Но я, не оглядываясь, шёл вперёд.


Удар

– Бен, это я.

– Слышу, что ты. Что случилось? – спросил я отца, услышав в своём мобильнике его низковатый, приглушенный, но всё ещё крепкий, без стариковской хрипоты, голос.

– Тут такое дело... – он замялся, будто бы не зная, как объяснить ситуацию.

Это было для меня странным – мой всезнающий отец колеблется и не знает, как лучше изъясниться. Сколько его помню, он всегда высказывался быстро, порой даже слишком быстро. Из-за этой манеры скорых суждений он нередко говорил что попало, и – что хуже всего – мог вольно или невольно кого-то оскорбить.

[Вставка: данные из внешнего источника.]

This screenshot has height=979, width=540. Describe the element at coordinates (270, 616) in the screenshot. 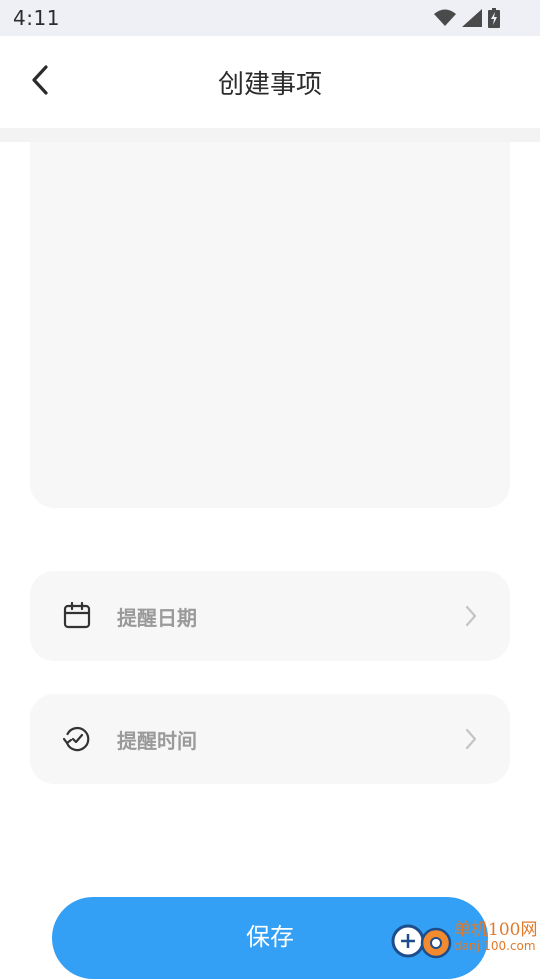

I see `remind-date-row: 提醒日期` at that location.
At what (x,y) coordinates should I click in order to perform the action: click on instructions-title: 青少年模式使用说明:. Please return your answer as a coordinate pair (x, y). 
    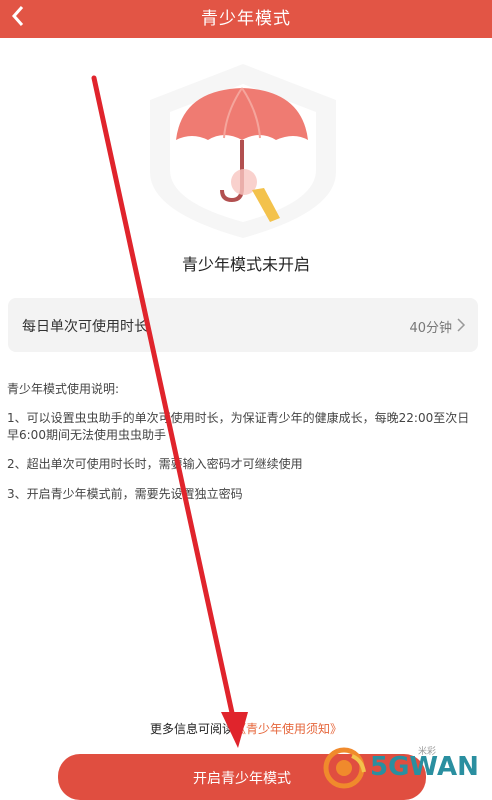
    Looking at the image, I should click on (64, 389).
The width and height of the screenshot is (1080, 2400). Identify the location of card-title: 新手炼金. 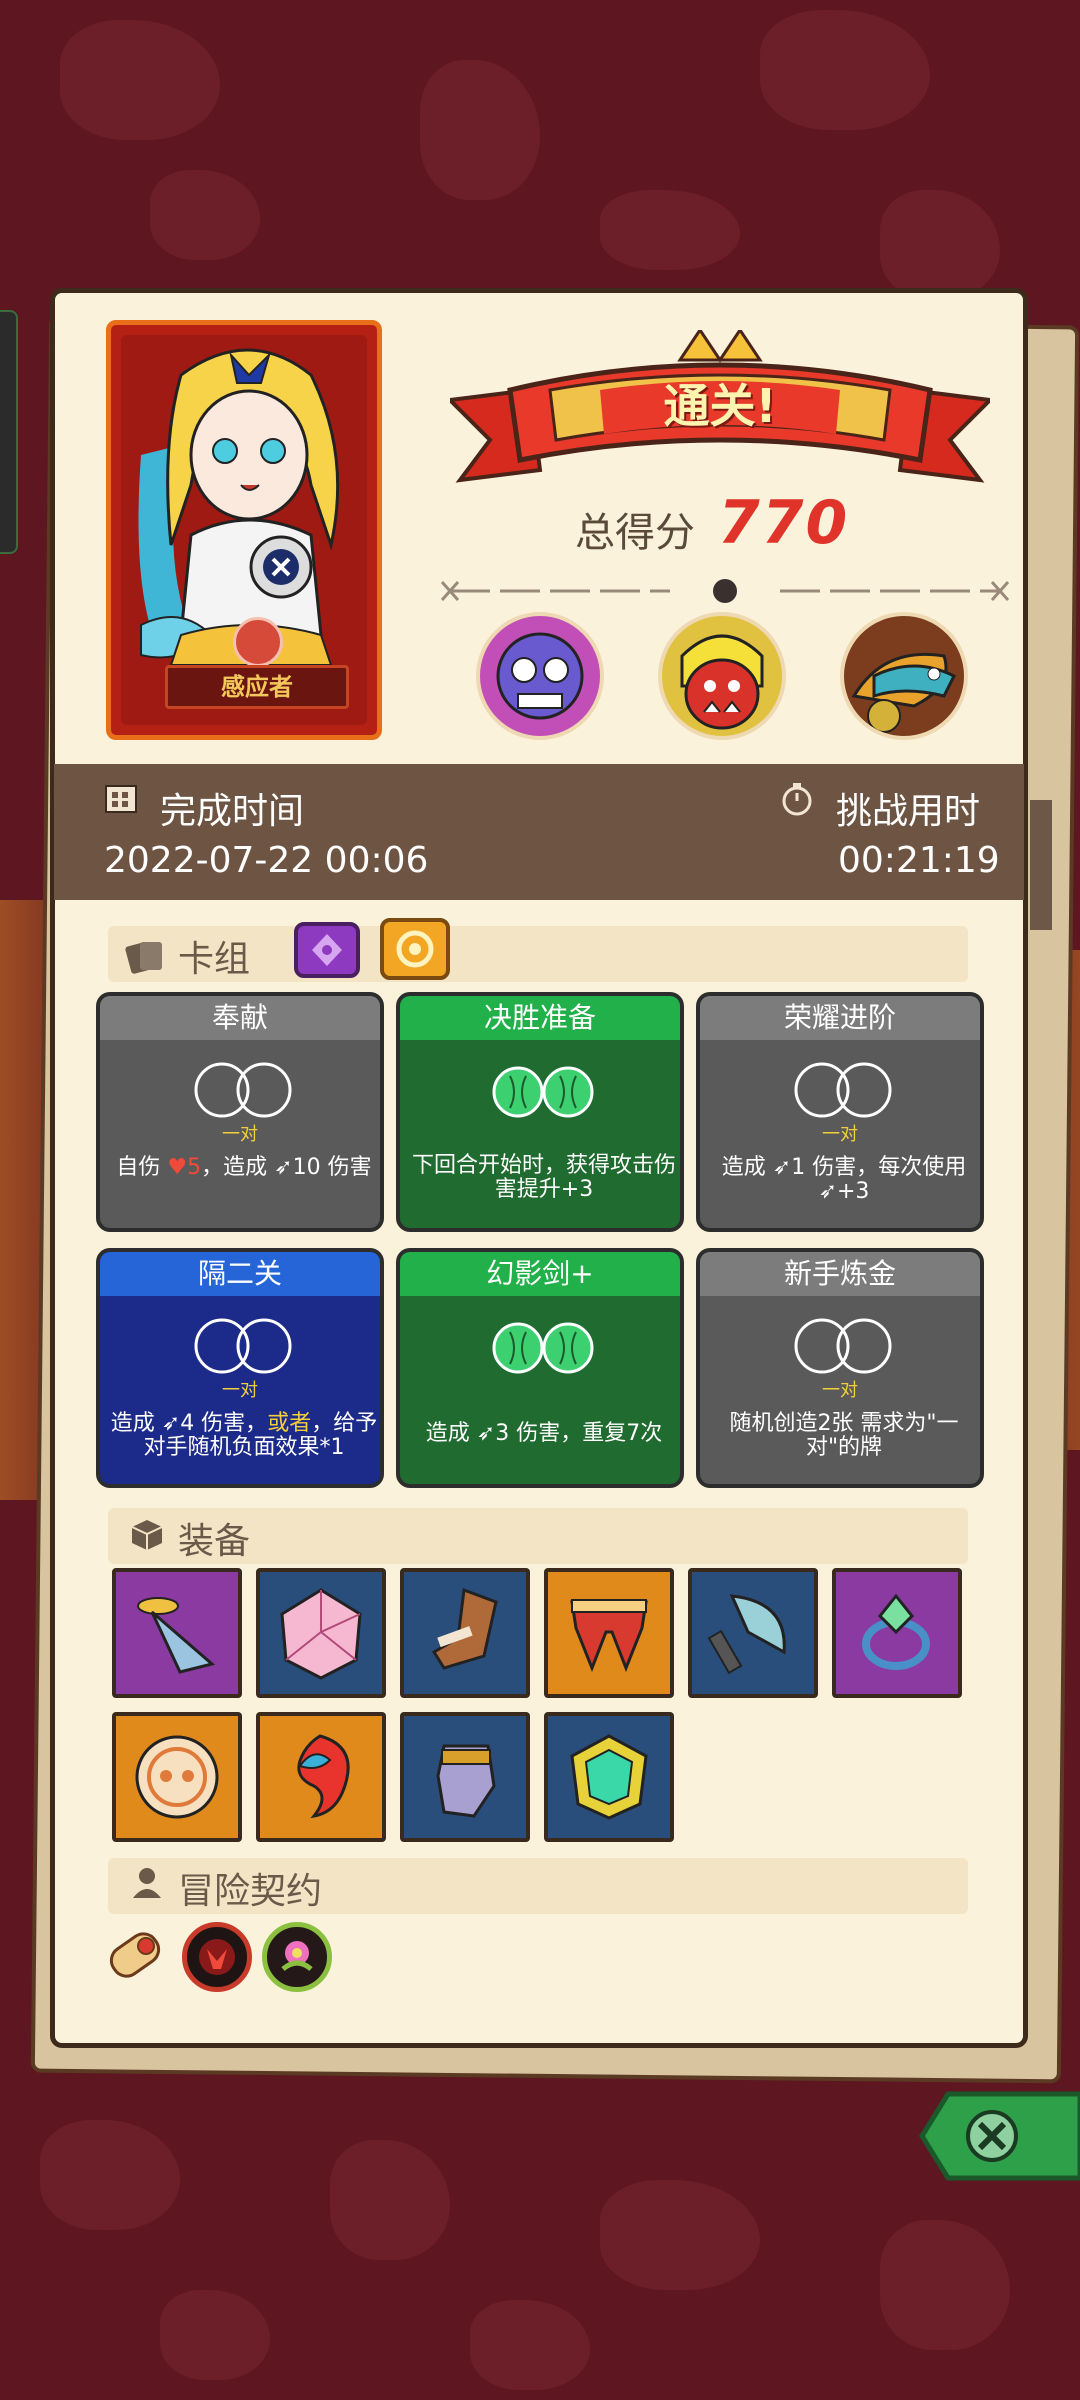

Во времена моего детства в разговоре со мной он вообще был обычно груб, редко слушал, что я говорю. Порой, помню, я ему рассказывал что-то для меня важное. Он вроде бы слушал, кивая, а потом ни с того ни с сего перебивал, спрашивая о чём-то совершенно другом, не имевшем никакого отношения к моей "исповеди", и мне становилось ясно, что он меня не слушал вообще. Впрочем, он редко давал мне высказаться, как правило, говорил он – в манере раздачи распоряжений и инструкций, которые нельзя было обсуждать, так как я всё равно всегда был для него "тупицей" и "балбесом".

И вот в последнее время, с тех пор как я с ним снова сблизился после его операций на сердце, я стал замечать за ним некую странность. С него слетел налёт всезнайства, заметно изменилась его манера тут же, не задумываясь, отдавать распоряжения. Я стал замечать, что перед тем, как что-то сказать, он порой колеблется, раздумывает, будто бы пытается подобрать нужные слова, чтобы выразить свою мысль.